JÉRUSALEM ROYAUME DE
État fondé en fait lors de la prise de Jérusalem par les croisés (15 juill. 1099) et de l'élection de Godefroi de Bouillon comme avoué du Saint-Sépulcre, et en droit par le couronnement de Baudouin Ier comme roi (25 déc. 1100). Rien n'ayant été expressément spécifié quant aux droits du pape, organisateur de la croisade, à ceux de l'empereur byzantin, à qui appartenait la Terre sainte avant la conquête arabe, et à ceux des barons croisés, qui étaient venus en Orient pour libérer les Lieux saints, mais non (en théorie) pour conquérir et coloniser, la création du royaume de Jérusalem ne fut que la conséquence de la nécessité politique et militaire de disposer d'un commandement fort et unifié sur les lieux mêmes. C'est cependant à grand-peine que les rois firent reconnaître leur autorité sur les autres principautés franques également nées de la croisade (Antioche, Tripoli, Édesse). Une exploitation systématique des crises et des difficultés de tout genre (minorités, en particulier) permit d'introduire progressivement la notion d'une souveraineté royale que légitimait surtout la protection offerte à ces principautés par les rois et leurs armées.
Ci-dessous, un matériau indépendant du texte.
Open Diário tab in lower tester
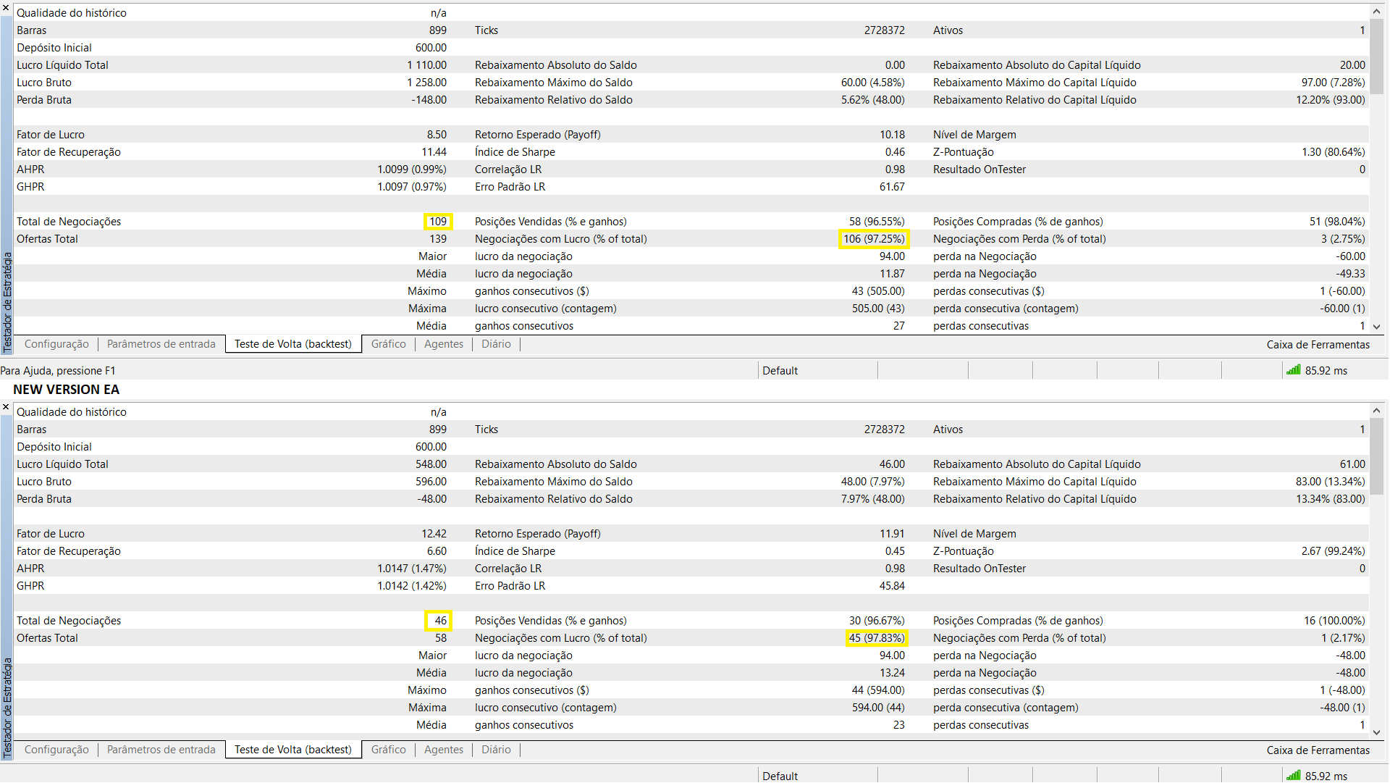1390x783 pixels. 496,750
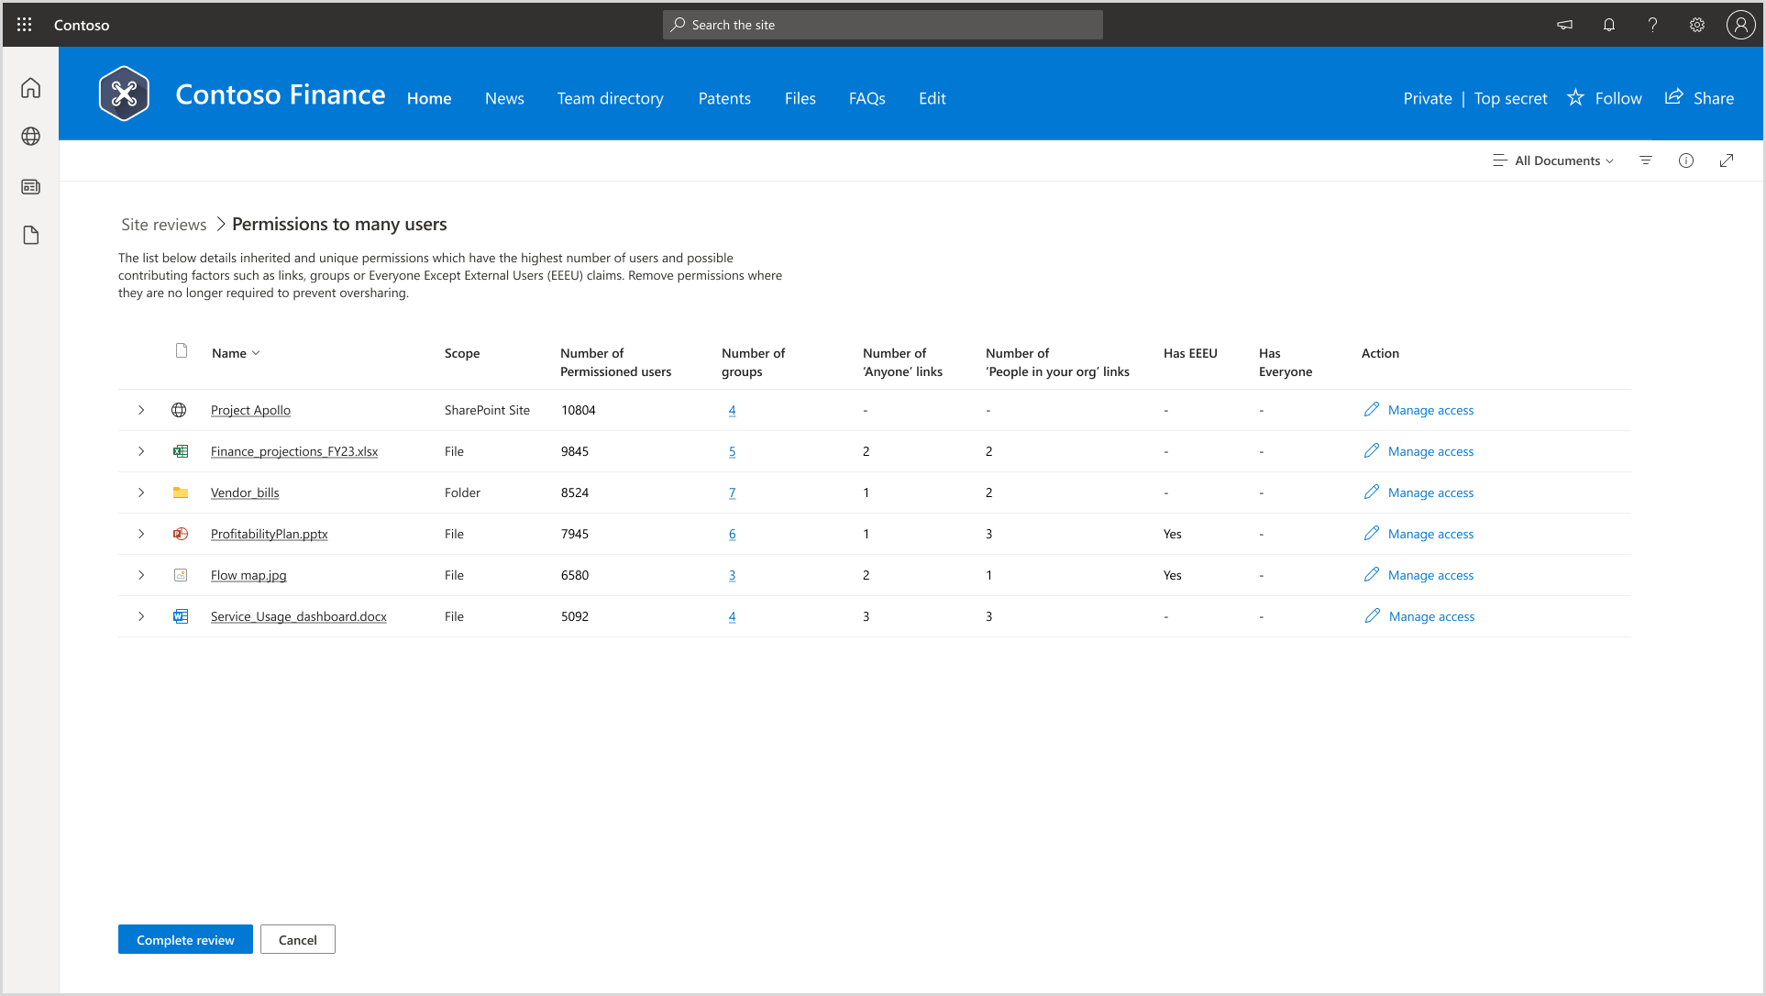Open the app launcher waffle icon
1766x996 pixels.
[25, 25]

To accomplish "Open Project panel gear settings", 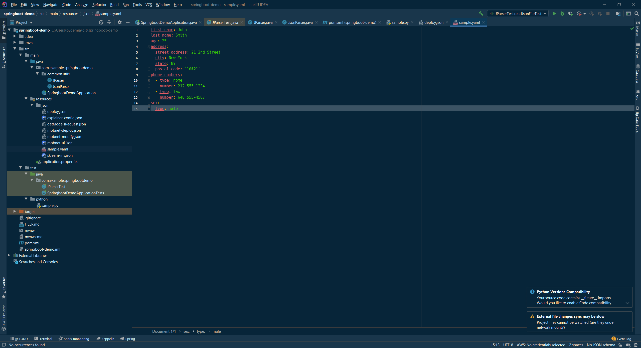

Les rois durent, d'autre part, lutter constamment contre les facteurs internes de désagrégation, comme le particularisme des barons, qui avaient établi en Orient un système féodal idéalisé, comme l'indépendance du clergé (les revendications du légat avaient difficilement été repoussées en 1099-1100) et comme l'insubordination constante des ordres militaires (Temple et Hôpital), qui représentaient cependant la force principale et permanente du royaume.
La constitution territoriale du royaume était donc à peine achevée par la prise des grands ports, et en dernier lieu par celle de Tyr (1123), que s'amorçait un déclin principalement dû à des crises internes qui privèrent de secours des principautés trop simplement considérées comme rivales du royaume. Le premier signe fut la perte d'Édesse en 1144. Les plus rudes coups furent portés un demi-siècle plus tard par Saladin, qui écrasa l'armée franque à Ḥaṭṭīn (4 juill. 1187) et occupa Acre, Jaffa, Beyrouth et Jérusalem.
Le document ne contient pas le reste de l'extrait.